You may have seen this article on Yahoo.


FROM:
TO:
Friday, November 18, 2011 10:49 PM
 
Justin,

Don't know if you have seen this, just scares the crap out of anyone that
is a republican.............

Joe Galant


..SAN FRANCISCO (AP) — Army Capt. Stephen Hill says he wasn't trying
to score political points when he asked the Republican presidential
candidates if they would reinstate the ban on gays serving openly in
the U.S. military.

He wasn't worried that his debate question, posed via a YouTube video
recorded in Iraq, would generate boos or reveal his sexual orientation
to millions of people, including his superiors and fellow troops.

All Hill was thinking about in September was his husband of
four-and-a-half months, Joshua Snyder, in Columbus, Ohio.

Now that "don't ask, don't tell" has been lifted, he needed to know if
the military would take the next step and recognize his marriage, or
if a new president would try to force soldiers like him back into the
closet.

"I was looking forward to the future and hoping everybody would
realize we are soldiers first, always," said Hill, 41, an Army
reservist who returned last week from his yearlong deployment. "I was
hoping 'don't ask, don't tell' would be a distant memory for
everybody."

In an interview with The Associated Press, Hill reflected publicly for
the first time on his reasons for submitting the pre-recorded question
for the Sept. 22 debate, as well as his reaction to the heckles heard
around the world; the answer that former Sen.
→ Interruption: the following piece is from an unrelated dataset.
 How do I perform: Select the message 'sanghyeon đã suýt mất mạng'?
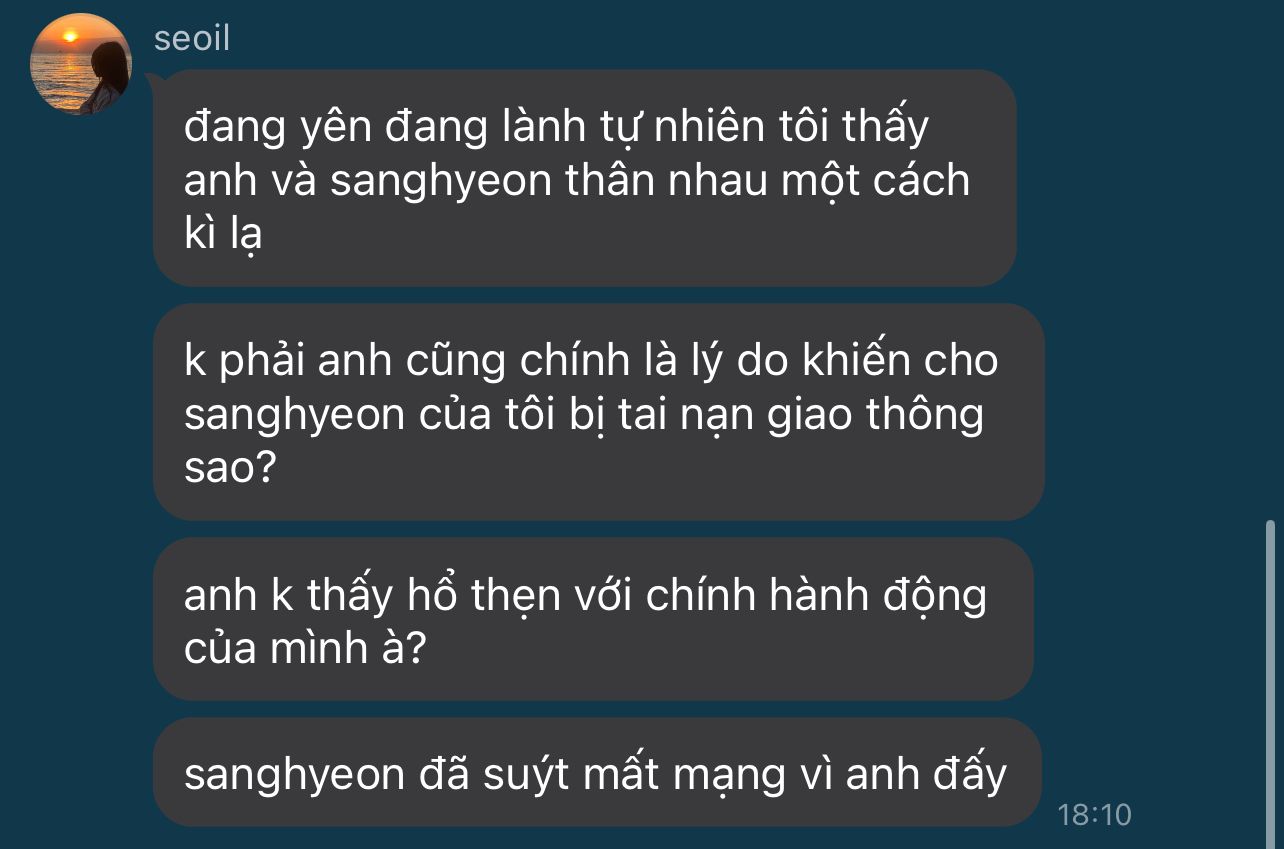(x=597, y=772)
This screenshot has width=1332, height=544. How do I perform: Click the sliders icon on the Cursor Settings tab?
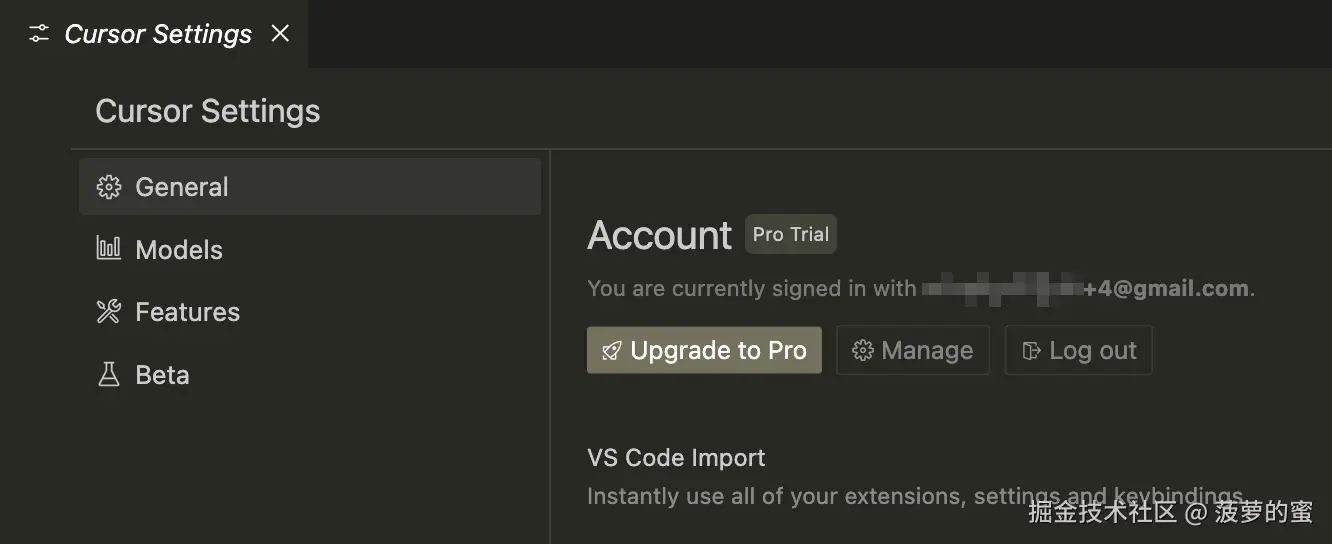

Rick Santorum gave to
thunderous applause; and the outrage expressed on his behalf by, among
others, his commander in chief.

With Snyder on the telephone, Hill watched the debate live from Iraq
at 4 a.m. And this is what he asked: "In 2010, when I was deployed to
Iraq, I had to lie about who I was because I'm a gay soldier and I
didn't want to lose my job. My question is, under one of your
presidencies, do you intend to circumvent the progress that's been
made for gay and lesbian soldiers in the military?"

Santorum replied that he would reinstitute the ban on open service by
gay troops because "any type of sexual activity has absolutely no
place in the military."

"What we are doing is playing social experimentation with our military
right now. That's tragic," he continued. "Leave it alone. Keep it to
yourself whether you are heterosexual or homosexual."

Hill says the fact that he just outed himself on national television
had barely registered when he absorbed the boos and Santorum's answer
followed by applause.

"When the actual booing occurred, my gut dropped out, because my first
inclination was, did I just do something wrong?" he said. "The answer,
obviously, wasn't very supportive of gay people, and there was a lot
of fear of how the Army would take the question."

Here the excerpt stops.